2.5% 3.9% 4.8% 6.8% 5.4% 0.5% 24.0%

Philippines

2.2% 4.0% 2.5% 2.1% 5.8% 1.6% 18.2%

Singapore

2.3% 3.5% 0.0% 2.2% 1.7% 3.5% 13.2%

Thailand

1.7% 4.2% 1.0% 3.9% 6.0% 0.6% 17.5%

Asia1

2.5% 4.4% 2.9% 3.2% 3.9% 1.7% 18.6%

Cook Islands

7.0% 4.5% 0.0% 13.3% 5.0% 0.0% 29.8%

Fiji

1.9% 4.7% 0.0% 6.8% 9.4% 0.8% 23.7%

Nauru

0.0% 0.0% 0.0% 0.0% 10.5% 24.8% 35.4%

Papua New Guinea

3.8% 3.7% 0.0% 2.0% 2.6% 0.1% 12.1%

Samoa

3.1% 2.9% 0.0% 10.3% 9.5% 0.0% 25.8%

Solomon Islands

5.1% 2.9% 0.0% 0.0% 22.3% 0.2% 30.4%

Tokelau

8.6% 0.0% 0.0% 0.0% 9.5% 0.0% 18.1%

Vanuatu

0.0% 0.0% 0.0% 8.3% 9.2% 0.6% 18.0%

Pacific Islands

3.7% 2.3% 0.0% 5.1% 9.8% 3.3% 24.2%

New Zealand

12.1% 5.1% 0.0% 9.8% 2.7% 3.0% 32.7%

Australia

11.5% 5.3% 0.0% 3.5% 4.0% 4.3% 28.5%

Average of all countries covered

3.7% 3.5% 1.4% 4.1% 5.9% 2.4% 21.0%

LAC

2.3% 3.5% 4.0% 6.0% 5.5% 1.8% 23.1%

Africa2

2.8% 2.9% 1.6% 5.1% 4.3% 0.6% 17.2%

OECD3

8.3% 3.0% 9.1% 6.8% 4.1% 2.9% 34.3%

Notes: The figures do not include sub-national tax revenue for the Cook Islands, Fiji, Malaysia, Papua New Guinea, Samoa, and the Solomon Islands.

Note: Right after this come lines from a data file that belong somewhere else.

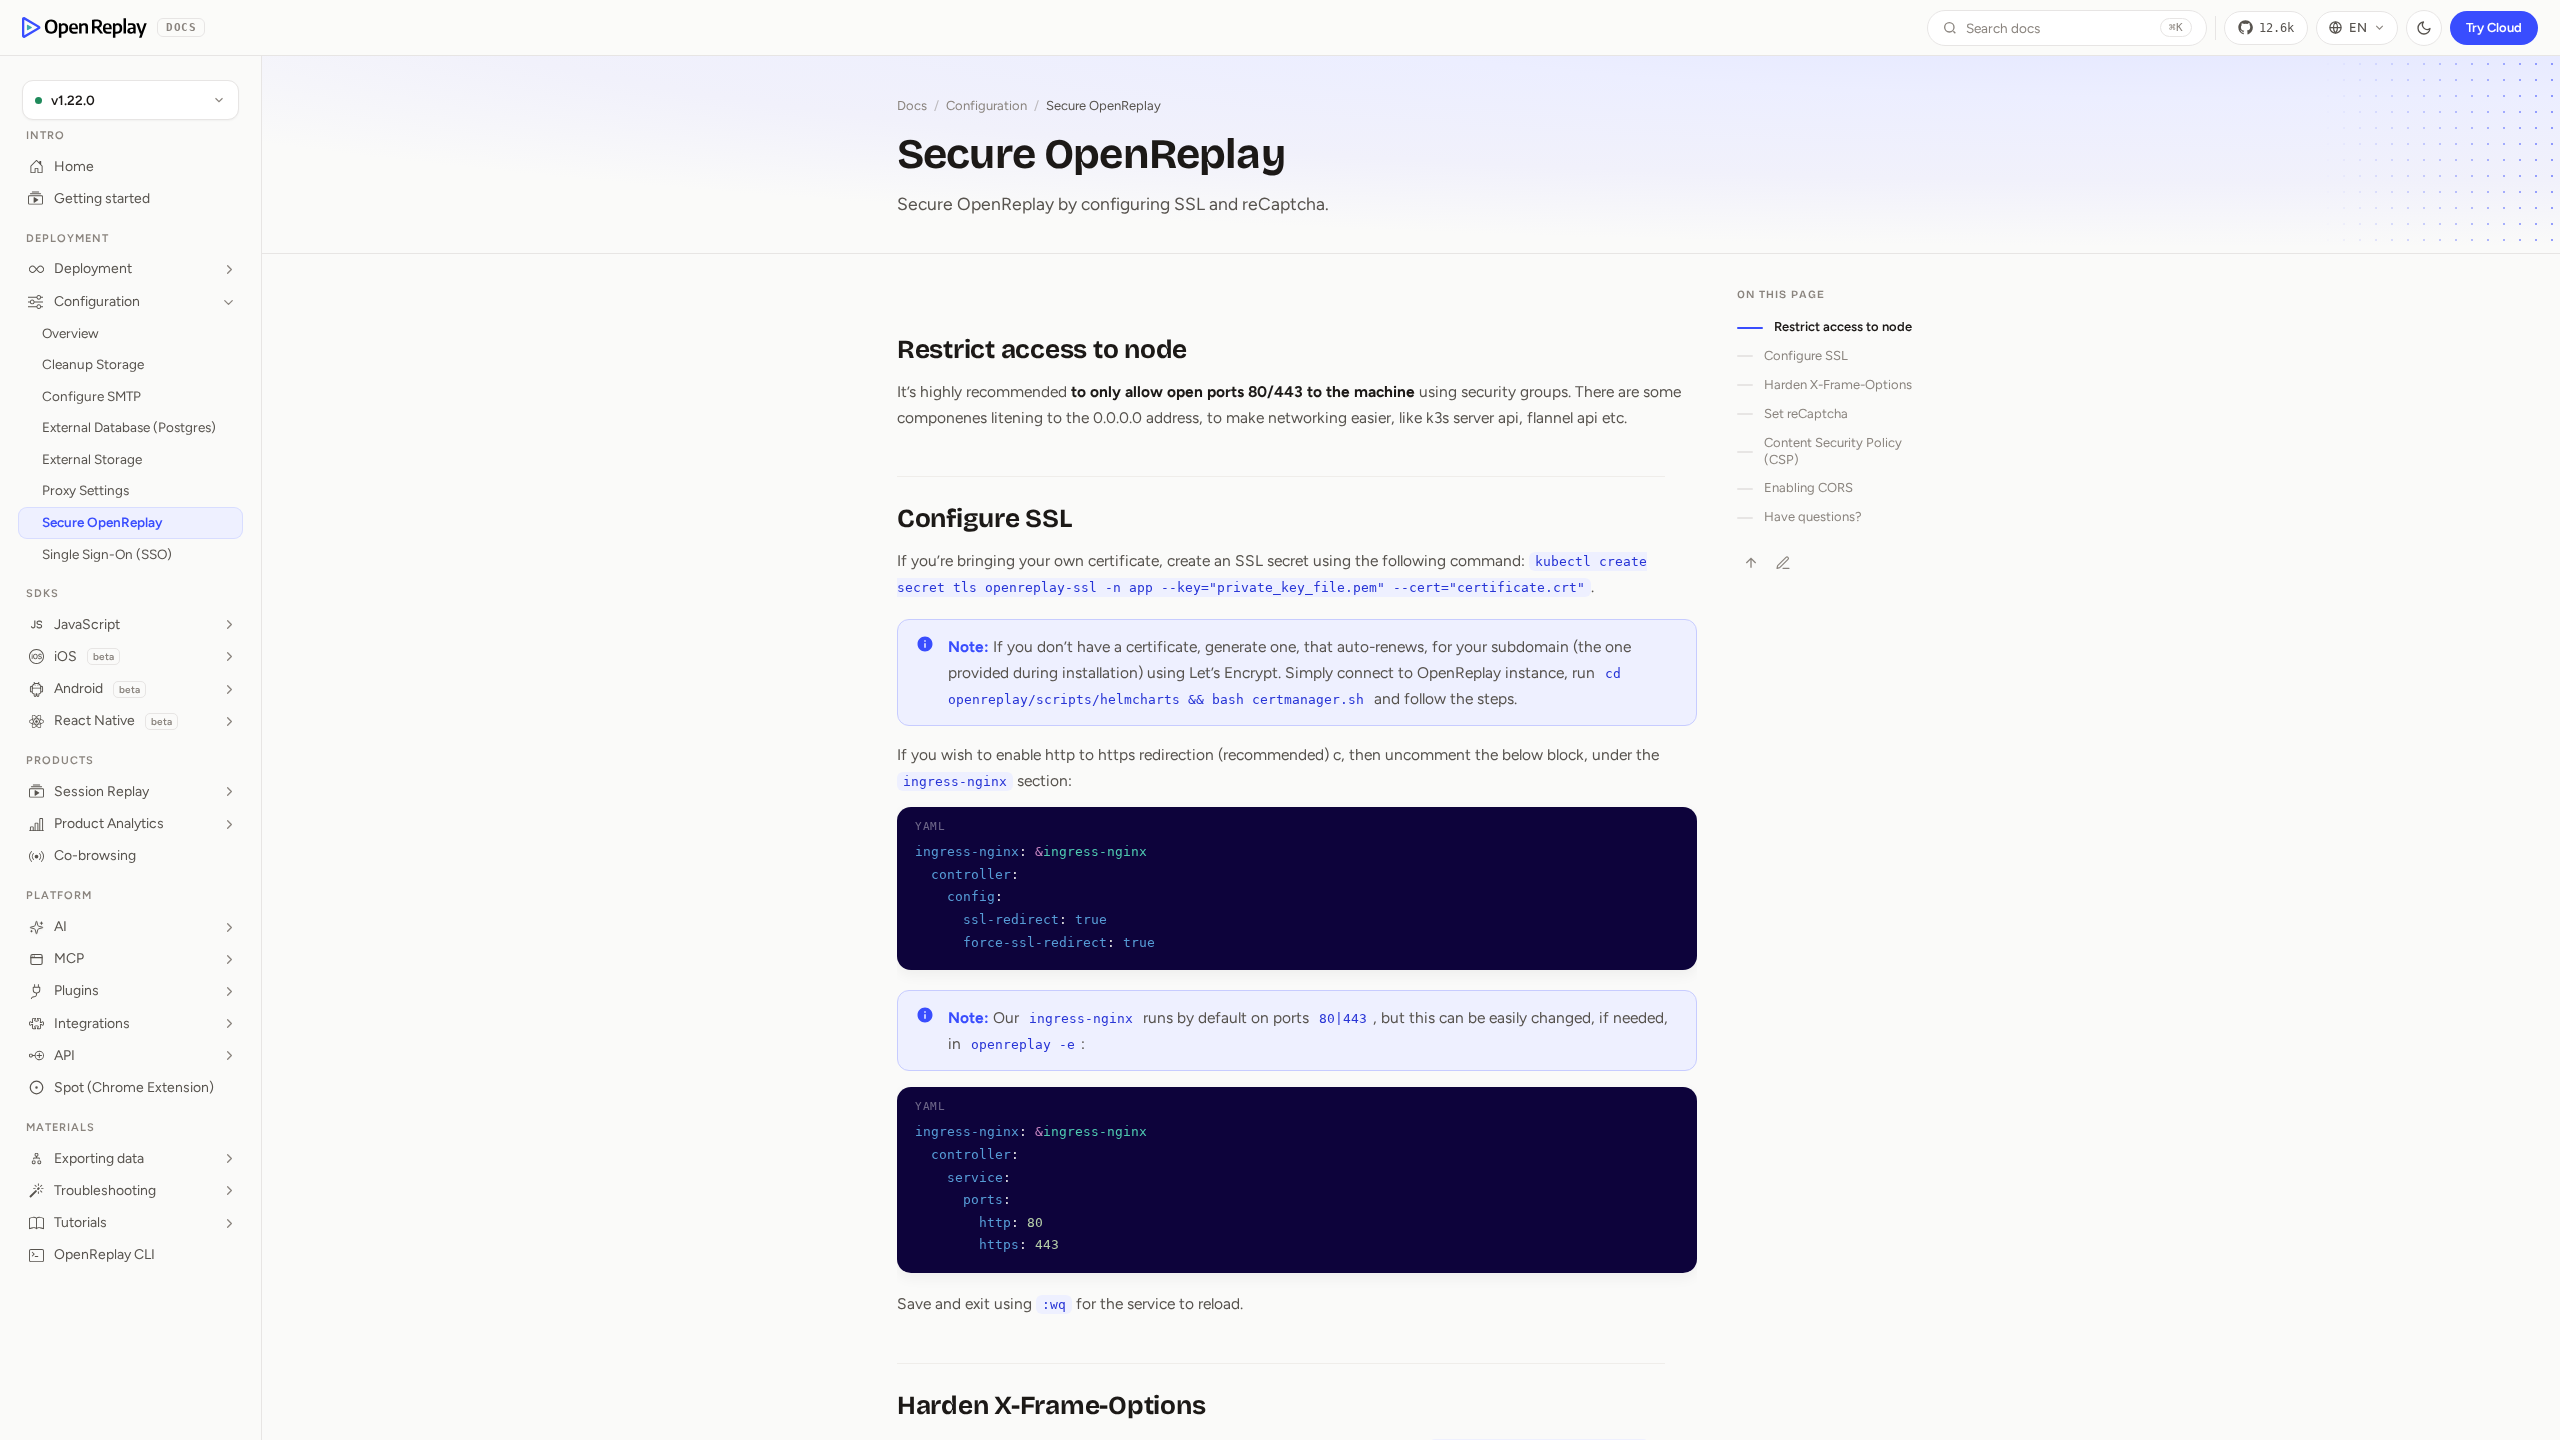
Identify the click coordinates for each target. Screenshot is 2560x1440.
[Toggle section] (229, 269)
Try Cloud (2494, 27)
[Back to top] (1751, 563)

1. Asia average includes: Bhutan, China, Indonesia, Japan, Kazakhstan, Korea, Malaysia, Mongolia, Philippines, Singapore, and Thailand. China is not included as its data does not include revenue from social security contributions.

2. 2017 data are used for the Africa (26) average, Australia, Japan, and the OECD average.

3. Australia, Japan, Korea, and New Zealand are part of the OECD (36) group. Data for Australia, Japan, Korea, New Zealand, and the OECD average are taken from Revenue Statistics 2019 and thus represent 2017 data.